= Beginning of Section =

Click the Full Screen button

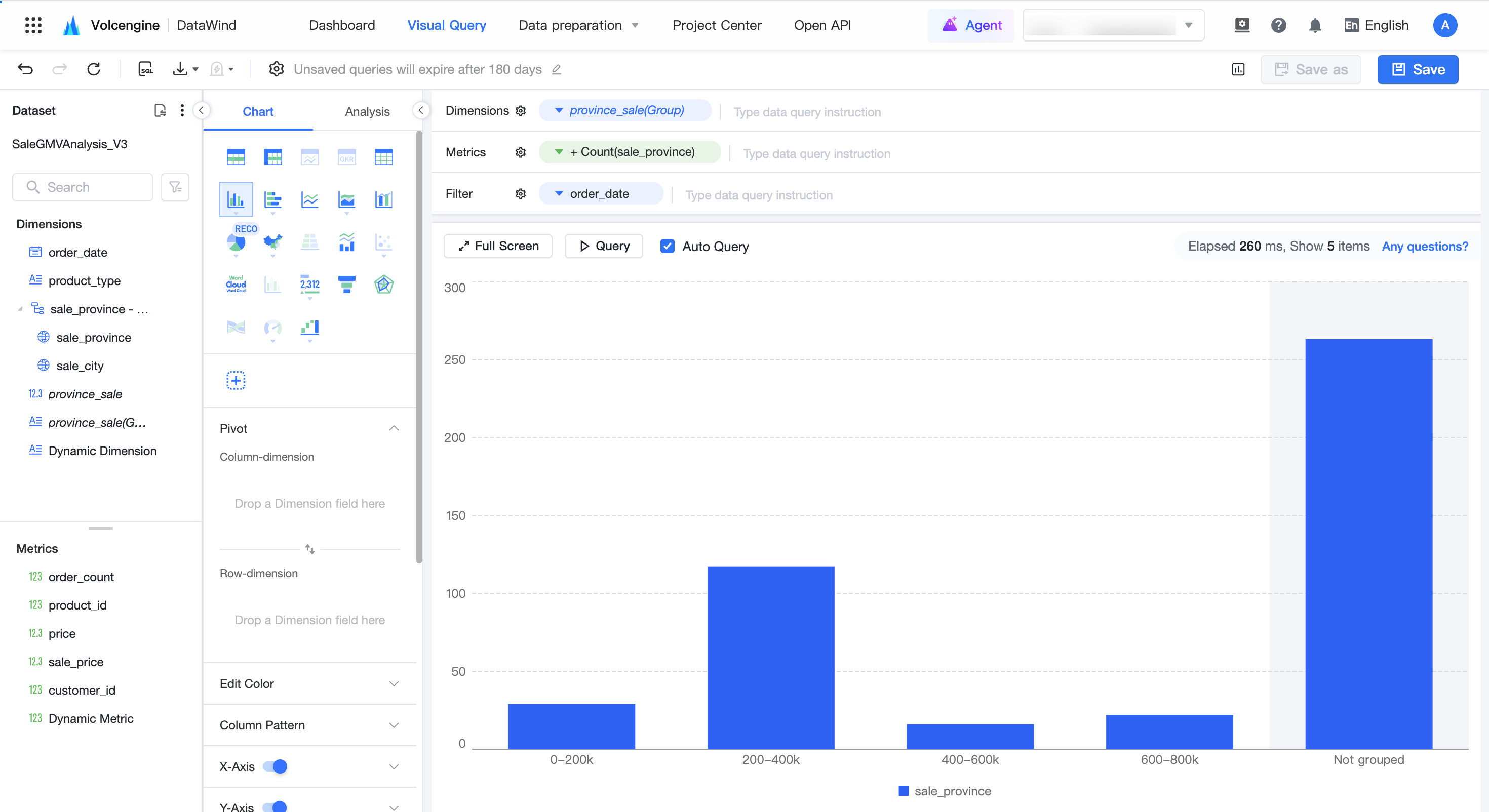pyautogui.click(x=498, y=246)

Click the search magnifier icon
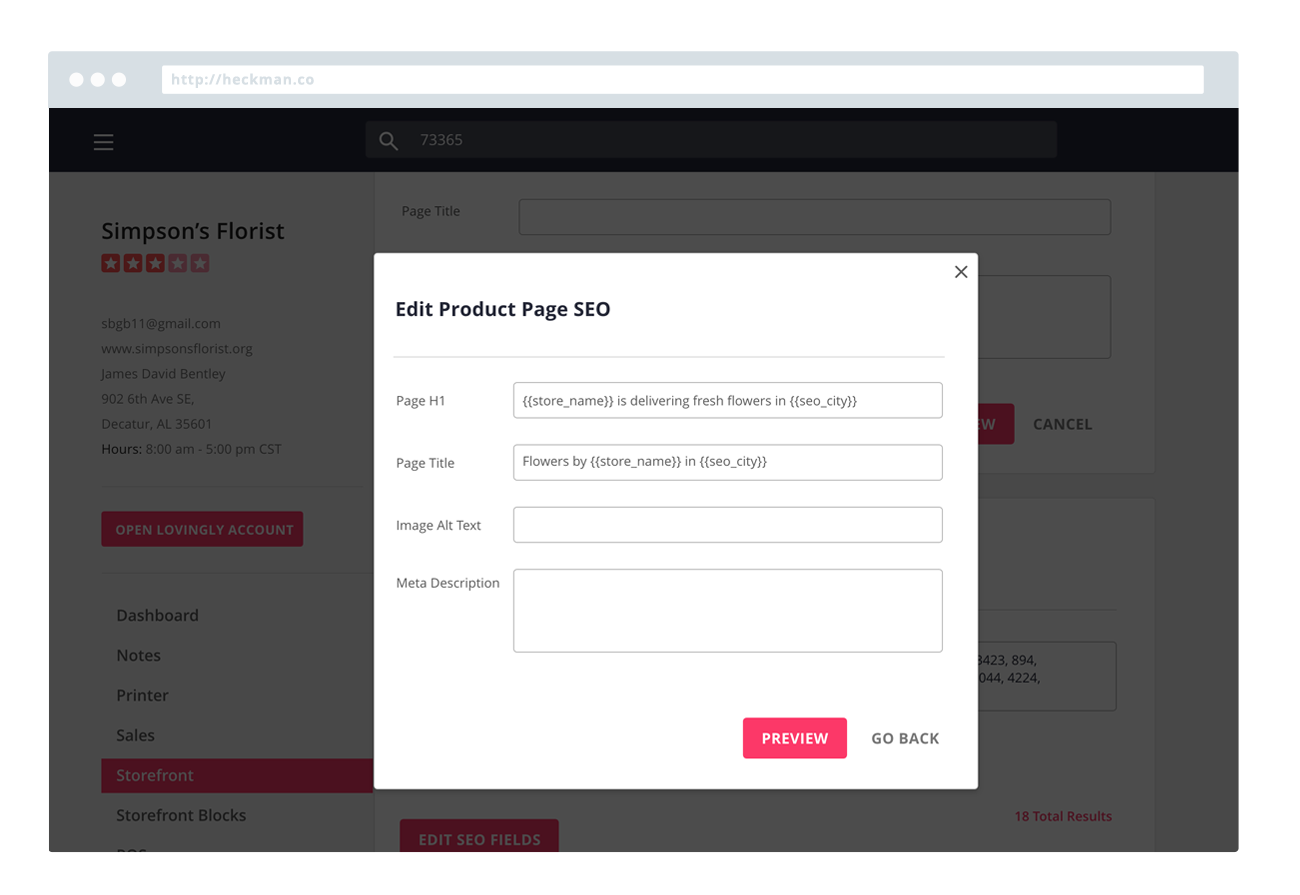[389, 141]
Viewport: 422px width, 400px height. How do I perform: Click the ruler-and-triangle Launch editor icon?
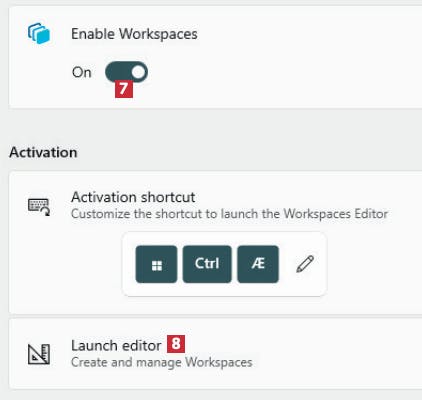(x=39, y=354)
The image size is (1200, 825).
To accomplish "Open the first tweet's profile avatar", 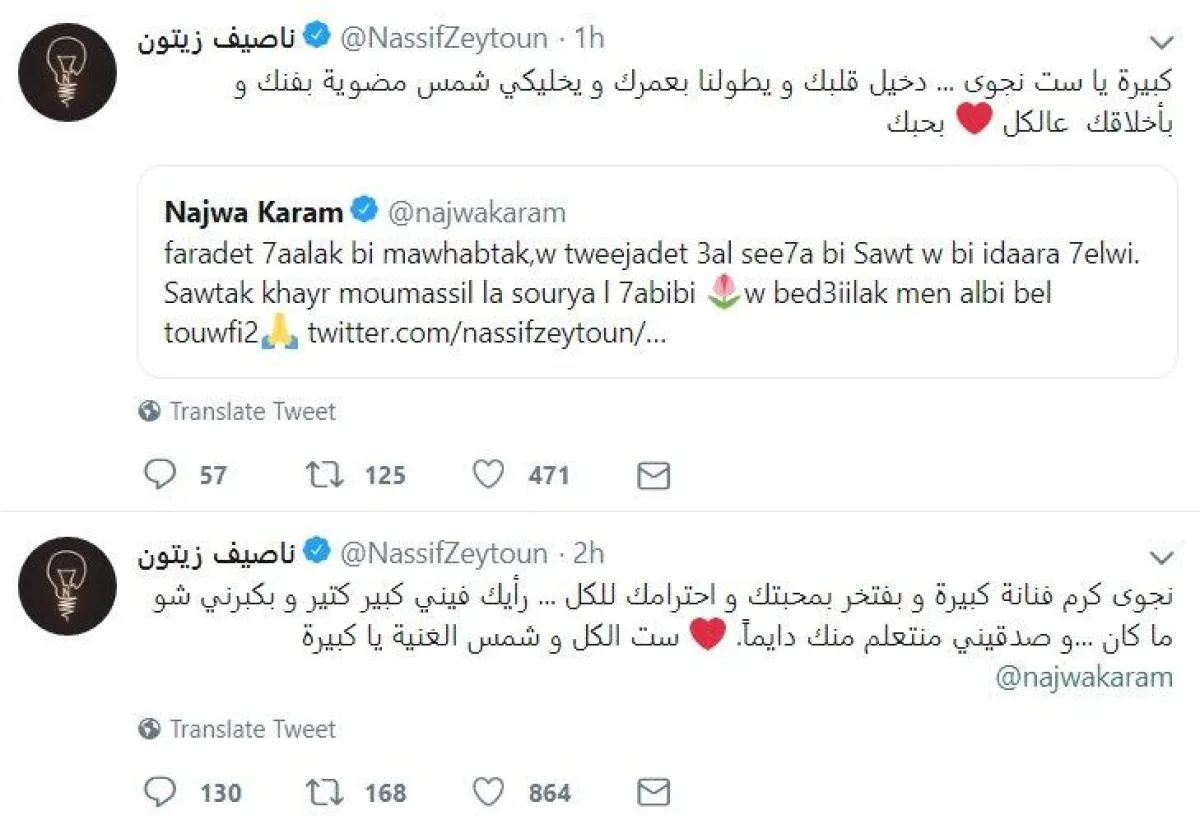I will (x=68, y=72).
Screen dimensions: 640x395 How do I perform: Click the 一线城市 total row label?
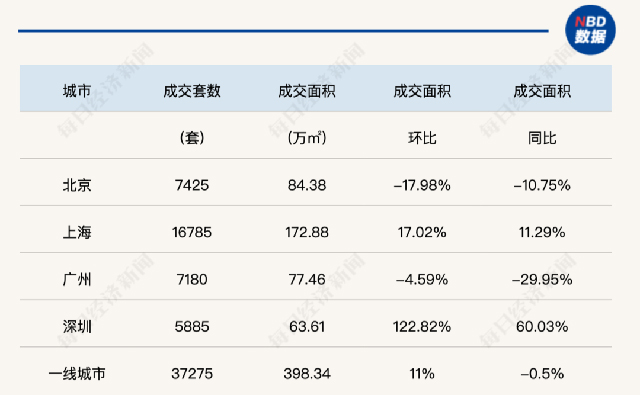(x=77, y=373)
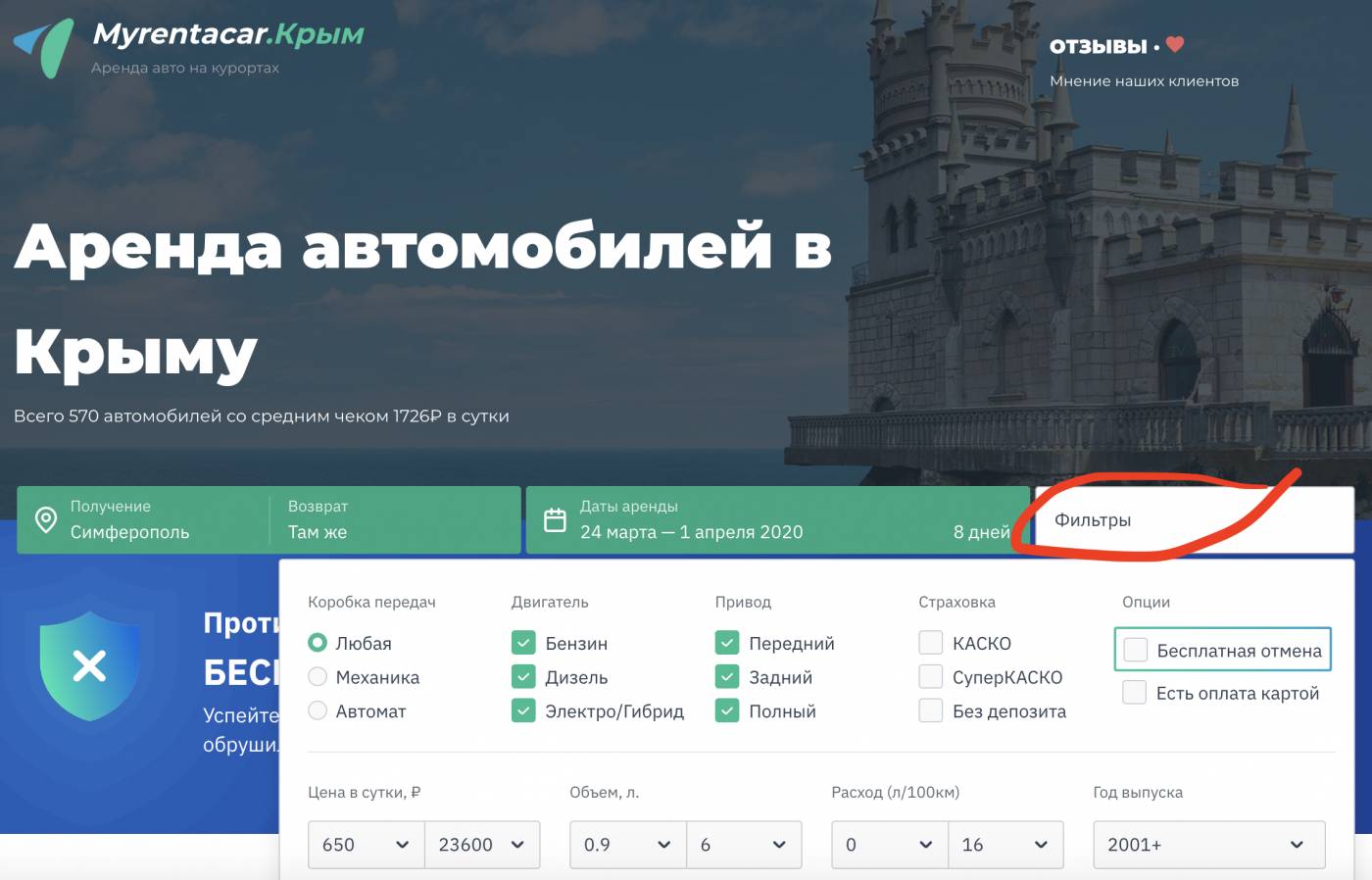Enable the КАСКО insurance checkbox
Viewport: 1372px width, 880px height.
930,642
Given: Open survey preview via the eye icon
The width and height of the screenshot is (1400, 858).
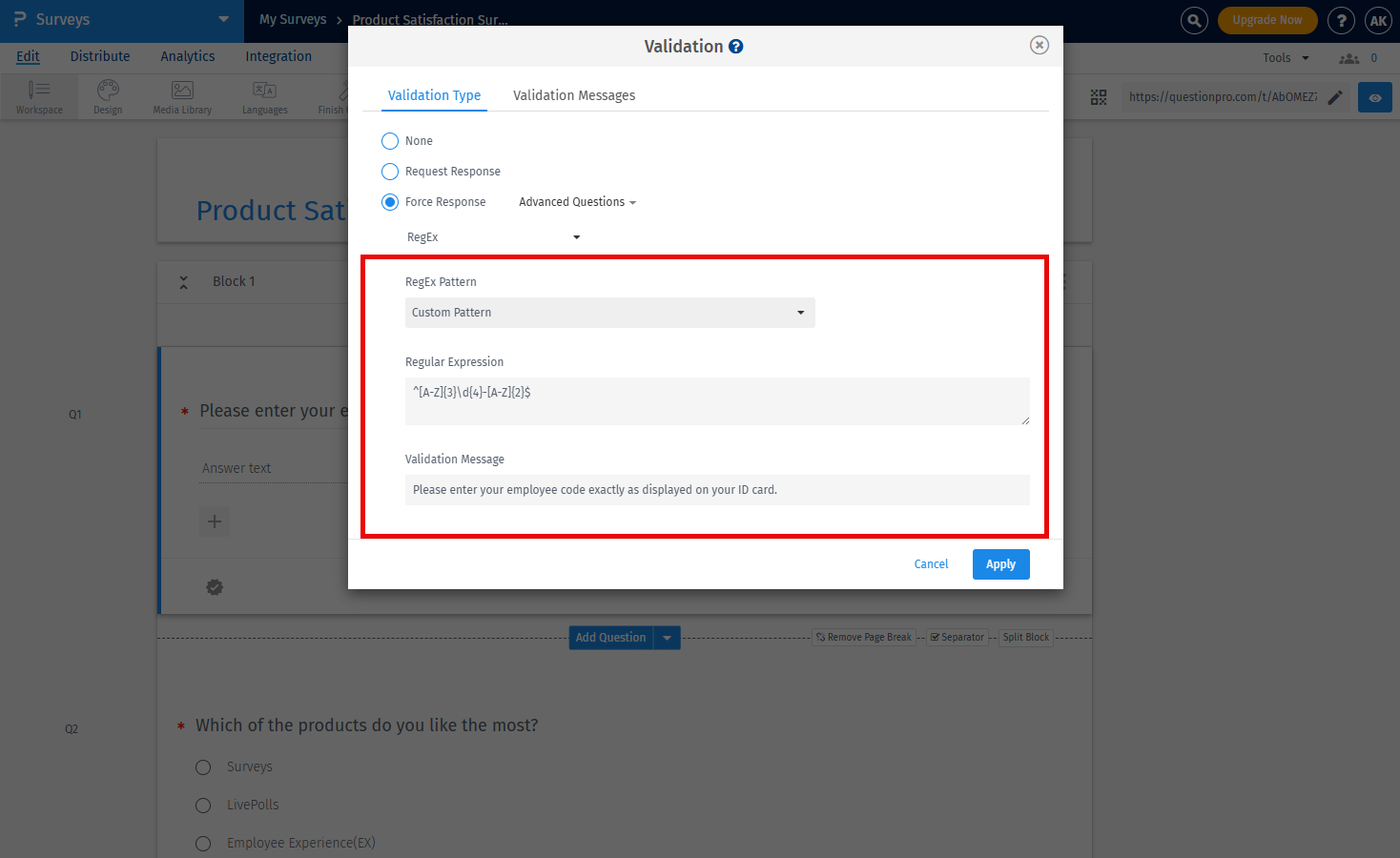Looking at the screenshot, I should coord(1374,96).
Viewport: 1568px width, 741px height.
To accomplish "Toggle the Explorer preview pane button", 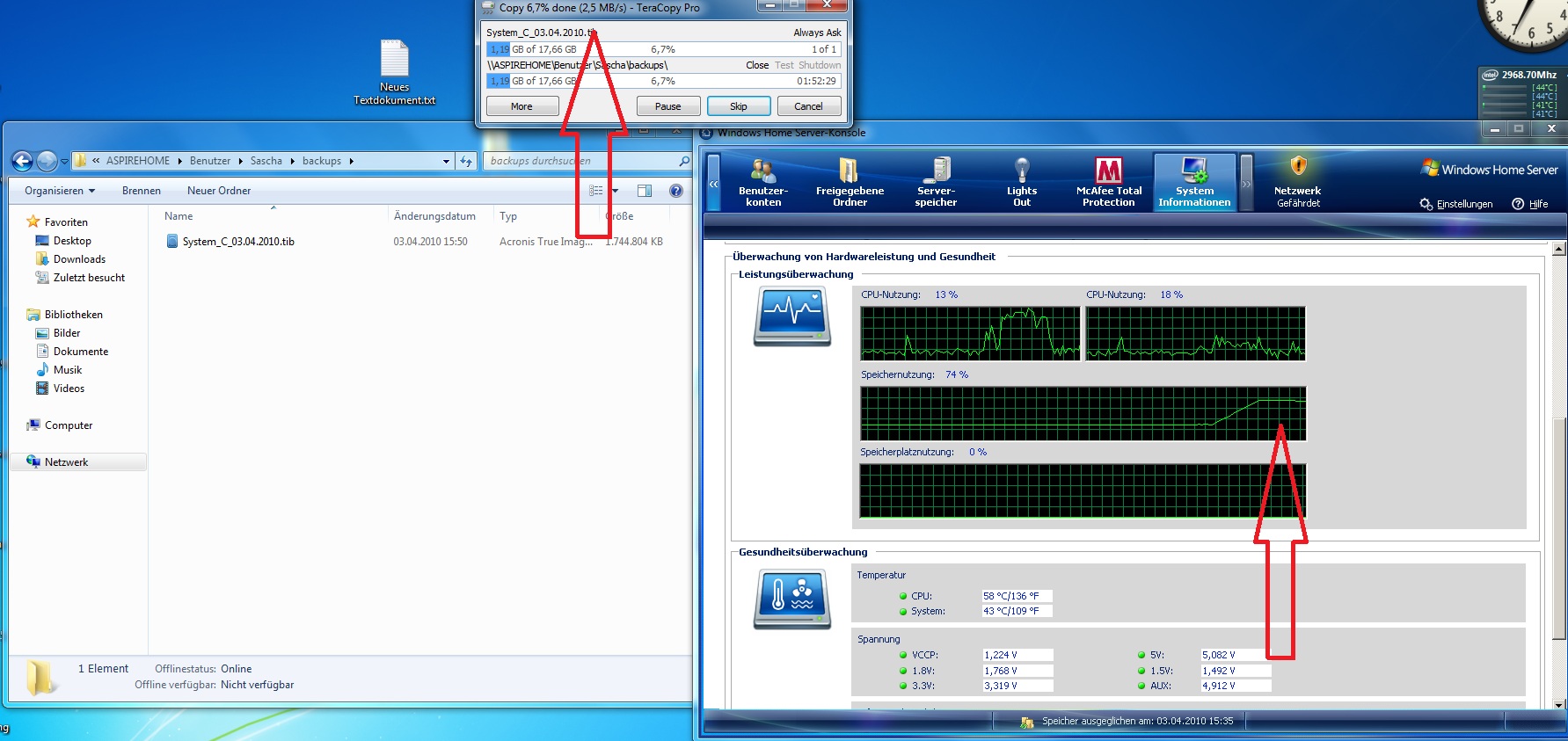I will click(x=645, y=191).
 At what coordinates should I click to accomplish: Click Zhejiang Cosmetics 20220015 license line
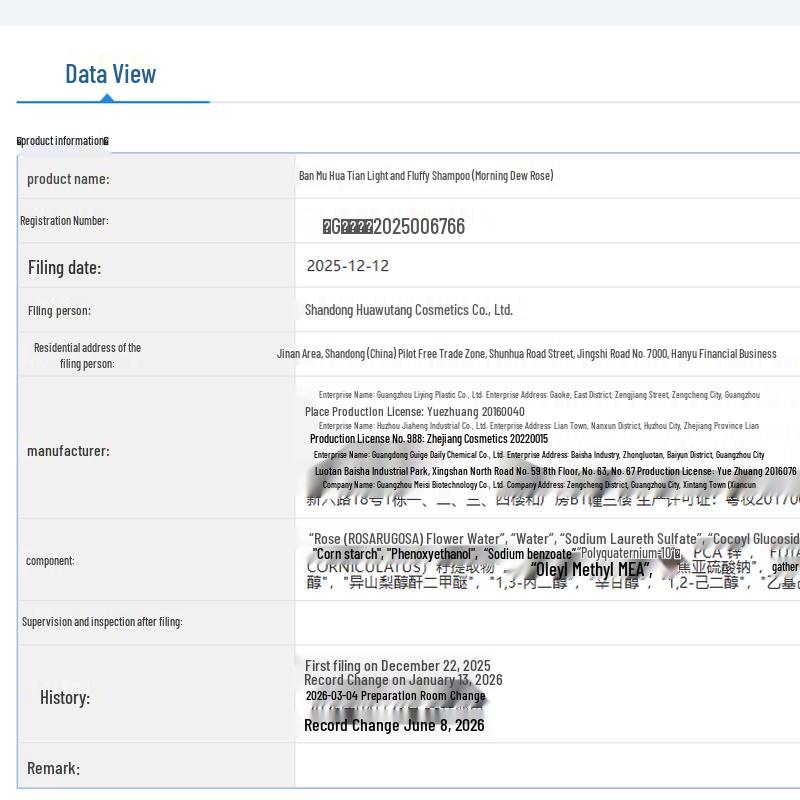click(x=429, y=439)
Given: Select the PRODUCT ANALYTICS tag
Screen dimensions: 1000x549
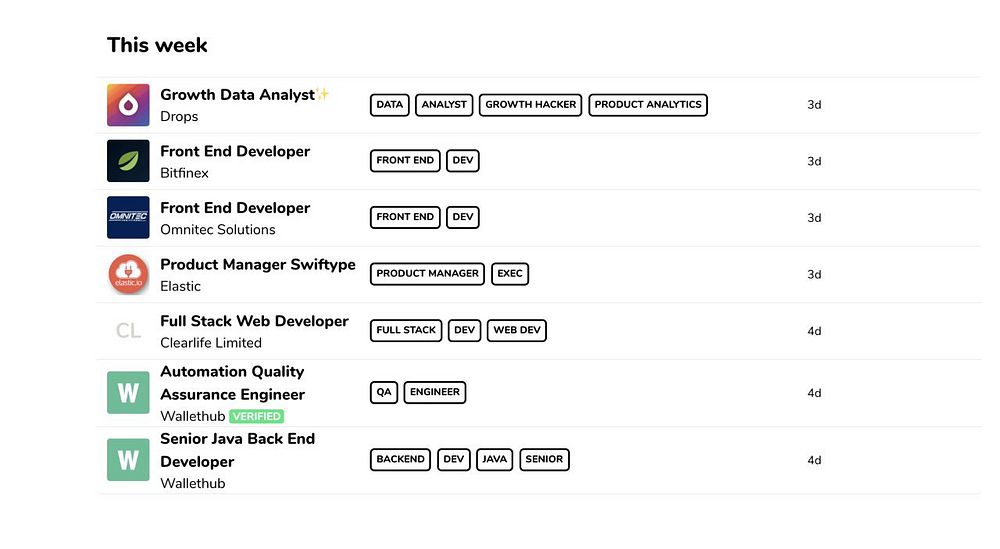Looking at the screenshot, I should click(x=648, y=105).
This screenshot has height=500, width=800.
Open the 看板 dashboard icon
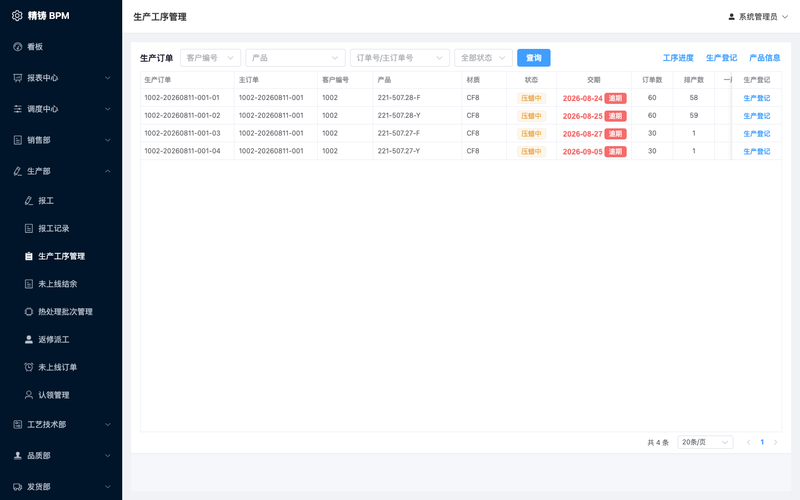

= End of Section =

• [WHAT NEEDS TO BE DONE] Excluding the pictures, restate word for word the lines from the one that holds "At what coordinates" through the last line of the entries, both ends included.

• [EXPECTED OUTPUT]
 At what coordinates should I click to accomplish: Click Zhejiang Cosmetics 20220015 license line
click(x=429, y=439)
Given: Select the PRODUCT ANALYTICS tag
Screen dimensions: 1000x549
Looking at the screenshot, I should click(x=648, y=105).
This screenshot has height=500, width=800.
Open the 看板 dashboard icon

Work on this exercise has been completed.